BBC article: Star system has record eight exoplanets

Another nice Kepler discovery, but the transit method seems to mostly pick up planets that are very close to their parent star.

I guess this is the nature of the method? If I understand it correctly, it works by analysing dips we see in the light of a star as its orbiting planets pass in front.

So we're kind of cherry picking so far all the examples that have obvious, frequent dips we can spot quickly. By their nature, they are likely to be stars with close, frequent orbiters.

So up to now we've not spotted a lot of systems with farther out, less frequently orbiting planets, purely because we're not likely to see them so often?

And of course, we can only see these transits in systems where the plane of the orbits just so happens to be lined up with our line of observation. I guess the vast majority of systems probably operate in plane which means we simply can't observe transits from our viewpoint?

ps200306

Gwynston wrote: »

BBC article: Star system has record eight exoplanets

Another nice Kepler discovery, but the transit method seems to mostly pick up planets that are very close to their parent star.

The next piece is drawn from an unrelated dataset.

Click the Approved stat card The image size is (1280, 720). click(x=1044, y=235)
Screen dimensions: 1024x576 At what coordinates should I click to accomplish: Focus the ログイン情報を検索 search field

I guess this is the nature of the method? If I understand it correctly, it works by analysing dips we see in the light of a star as its orbiting planets pass in front.

So we're kind of cherry picking so far all the examples that have obvious, frequent dips we can spot quickly. By their nature, they are likely to be stars with close, frequent orbiters.

So up to now we've not spotted a lot of systems with farther out, less frequently orbiting planets, purely because we're not likely to see them so often?

And of course, we can only see these transits in systems where the plane of the orbits just so happens to be lined up with our line of observation. I guess the vast majority of systems probably operate in plane which means we simply can't observe transits from our viewpoint?

Yes, you are right on all counts. The probability of a planetary transit occurring in a system randomly oriented with respect to our line sight is approximately the radius of the star divided by the radius of the planetary orbit. So, for example, the Earth's orbit is roughly two hundred times the radius of the Sun. The probability of far away aliens seeing the Earth transiting is therefore about half a percent (1/200).

Then the difficulty of spotting the transit is related to the depth of the dip in the light curve. The dip is proportional to the ratio of the area of the planet's disc to that of the star, and therefore to the square of the ratio of the planet's and star's radius. Jupiter is a tenth of the radius of the Sun, so a transit of Jupiter would cause a 1% dip in the light curve (1/10 x 1/10). The Earth is ten times smaller again, so an Earth transit would cause a 0.01% dip. A larger orbital radius also increases the number of times you have to image a star to be likely to catch a planet in the act of transiting.

The reason why the Kepler search is so fruitful when the probabilities are so low is that it can image a large number of stars simultaneously, about 150,000 of them, and it does this over and over again for a period of years. Also, because planets in a system tend to have roughly coplanar orbits, detecting one planet in a system somewhat increases the chances that others will be found. The sensitivity of the Kepler photometry is about three times as good as is needed to detect an Earth-sized planet orbiting a Sun-sized star.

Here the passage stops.